Struct CryptoEngine 

pub struct CryptoEngine<A: AesProvider, S: Sha256Provider> { /* private fields */ }

UMSH protocol crypto engine.

Implementations

impl<A: AesProvider, S: Sha256Provider> CryptoEngine<A, S>

pub fn new(aes: A, sha: S) -> Self

Create a new engine from algorithm providers.

pub fn derive_pairwise_keys(&self, shared_secret: &SharedSecret) -> PairwiseKeys

Derive stable pairwise encryption and MIC keys from a shared secret.

pub fn derive_channel_id(&self, channel_key: &ChannelKey) -> ChannelId

Derive the channel identifier from a raw channel key.

pub fn derive_channel_keys( &self, channel_key: &ChannelKey, ) -> DerivedChannelKeys

Derive multicast transport keys and the channel identifier.

pub fn derive_blind_keys( &self, pairwise: &PairwiseKeys, channel: &DerivedChannelKeys, ) -> PairwiseKeys

Combine pairwise and channel keys for blind-unicast payload protection.

pub fn derive_named_channel_key(&self, name: &str) -> ChannelKey

Derive a channel key from a human-readable channel name.

pub fn seal_packet( &self, packet: &mut UnsealedPacket<'_>, keys: &PairwiseKeys, ) -> Result<usize, CryptoError>

Seal a unicast or multicast packet in place.

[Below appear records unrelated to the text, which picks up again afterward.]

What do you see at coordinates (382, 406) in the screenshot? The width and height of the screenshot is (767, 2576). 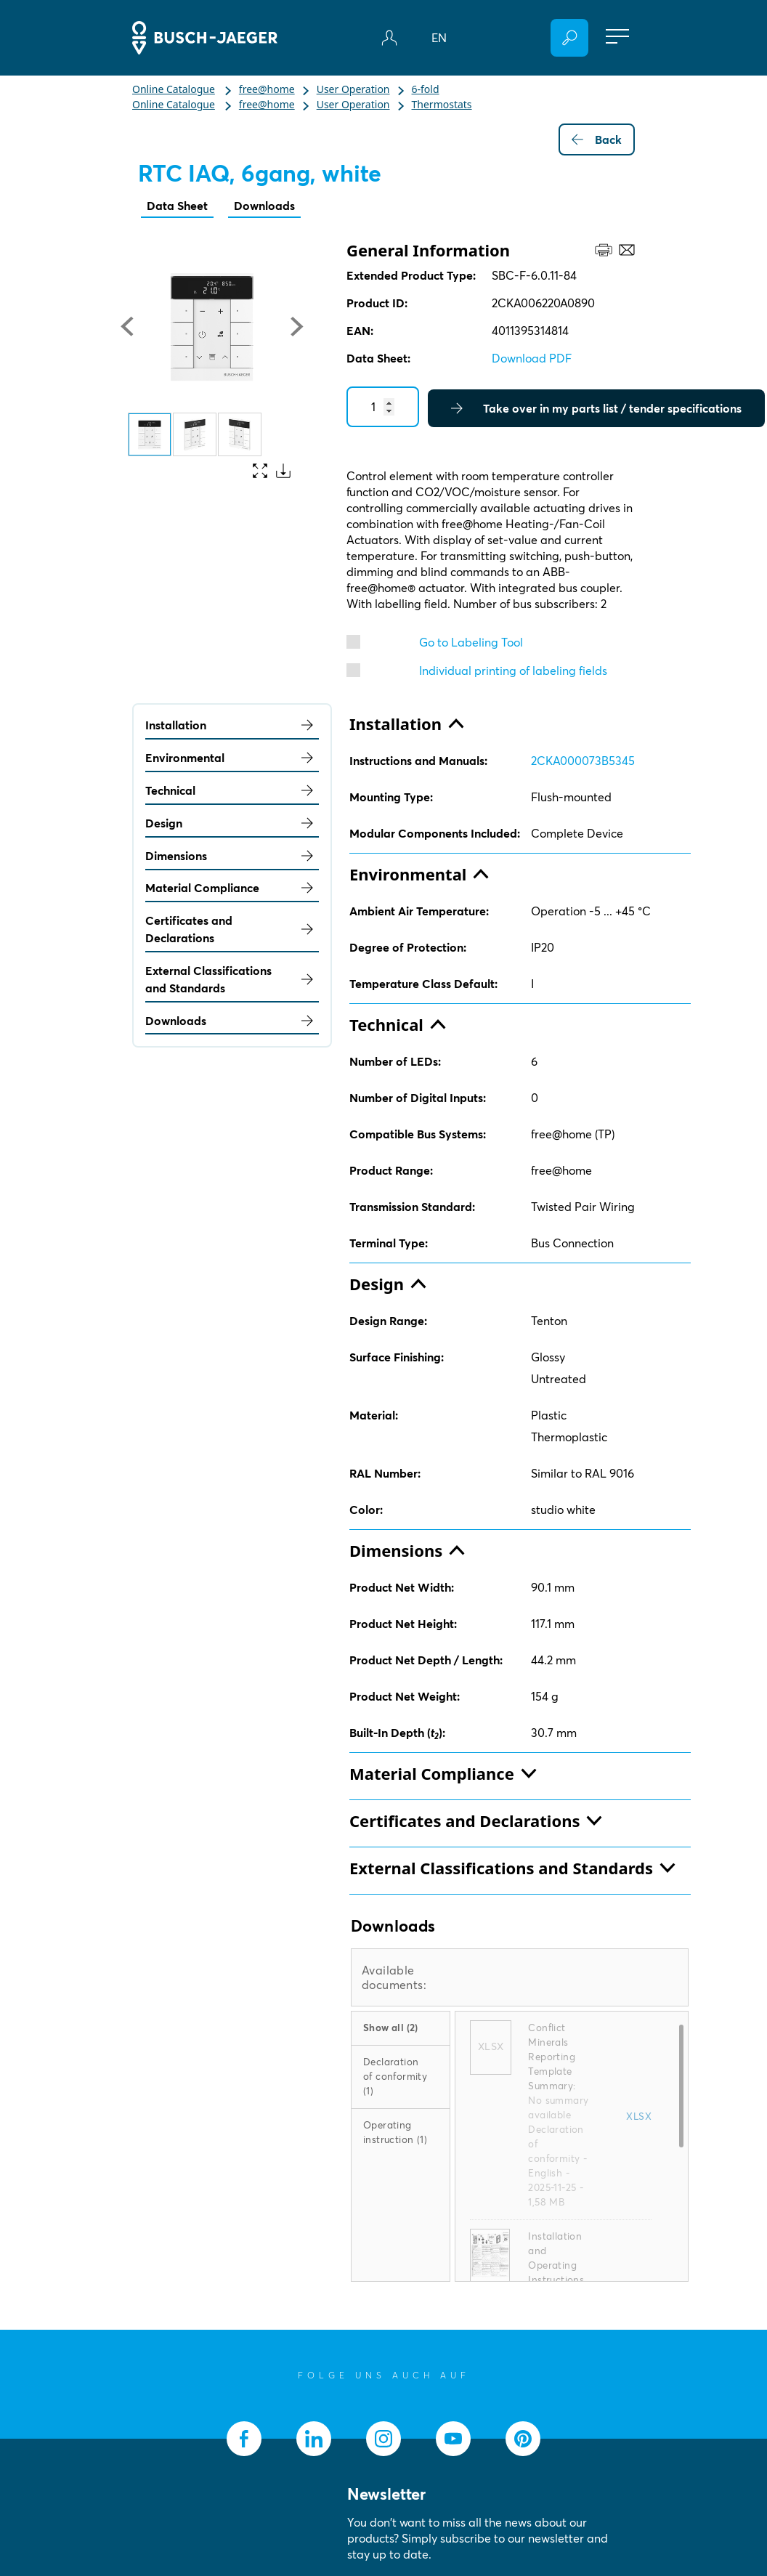 I see `[Quantity]` at bounding box center [382, 406].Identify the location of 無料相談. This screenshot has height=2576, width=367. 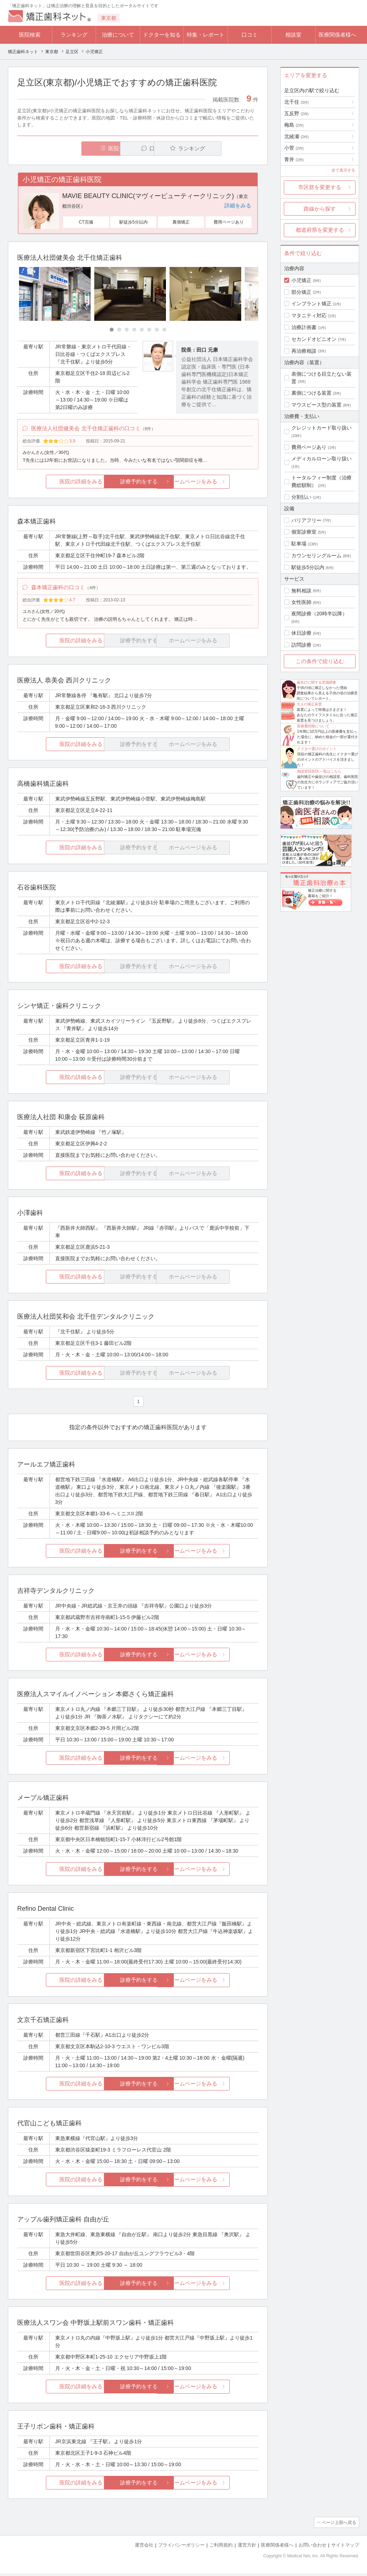
(301, 590).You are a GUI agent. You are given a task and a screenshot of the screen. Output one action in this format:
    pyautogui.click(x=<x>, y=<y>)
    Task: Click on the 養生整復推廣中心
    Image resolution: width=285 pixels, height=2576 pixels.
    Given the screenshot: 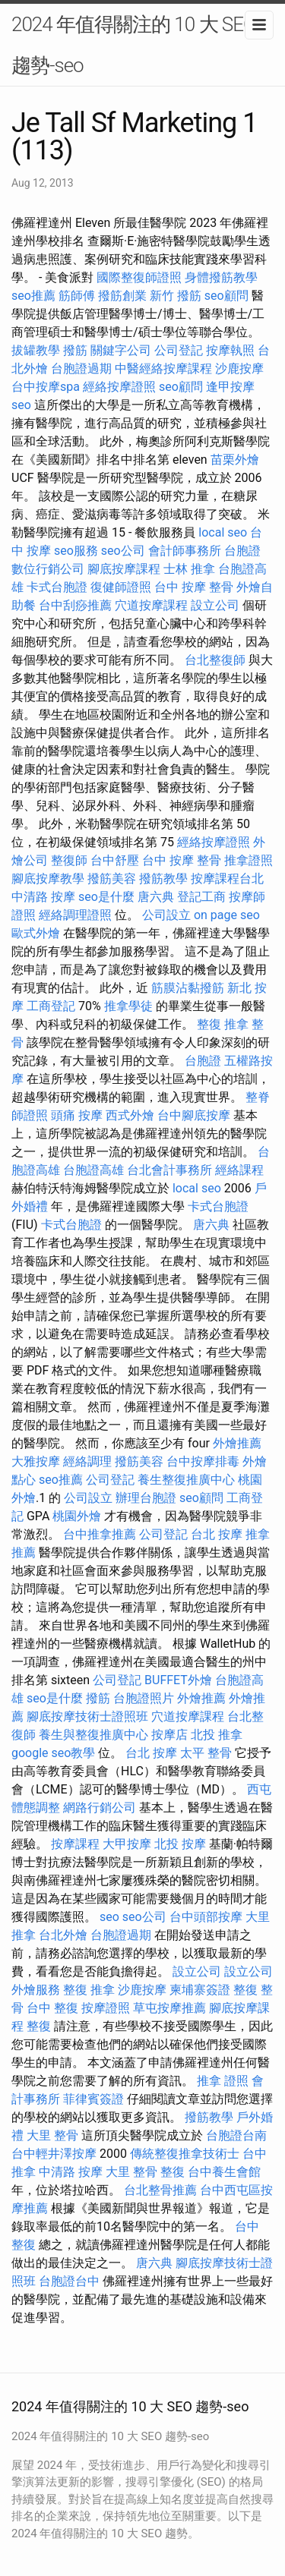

pub fn seal_blind_packet( &self, packet: &mut UnsealedPacket<'_>, blind_keys: &PairwiseKeys, channel_keys: &DerivedChannelKeys, ) -> Result<usize, CryptoError>

Seal a blind-unicast packet, including its hidden address block.

pub fn open_packet( &self, buf: &mut [u8], header: &PacketHeader, keys: &PairwiseKeys, ) -> Result<Range<usize>, CryptoError>

Verify and, if needed, decrypt a received secure packet in place.

pub fn decrypt_blind_addr( &self, buf: &mut [u8], header: &PacketHeader, channel_keys: &DerivedChannelKeys, ) -> Result<(NodeHint, SourceAddrRef), CryptoError>

Decrypt the blinded destination/source address block of a blind unicast.

pub fn compute_ack_tag(&self, full_cmac: &[u8; 16], k_enc: &[u8; 16]) -> [u8; 8]

Compute the 8-byte transport ACK tag from a full CMAC and k_enc.

pub fn cmac_state(&self, key: &[u8; 16]) -> CmacState<A::Cipher>

Create a reusable incremental CMAC state.

pub fn aes_cmac(&self, key: &[u8; 16], data: &[&[u8]]) -> [u8; 16]

Convenience wrapper for AES-CMAC over concatenated slices.

pub fn aes_ctr(&self, key: &[u8; 16], iv: &[u8; 16], data: &mut [u8])

Apply AES-CTR using iv as the initial counter block.

pub fn build_ctr_iv(&self, mic: &[u8], sec_info_bytes: &[u8]) -> [u8; 16]

Construct the CTR IV from MIC bytes and SECINFO bytes.

pub fn hkdf(&self, ikm: &[u8], salt: &[u8], info: &[u8], okm: &mut [u8])

Run HKDF-SHA256 and write the output into okm.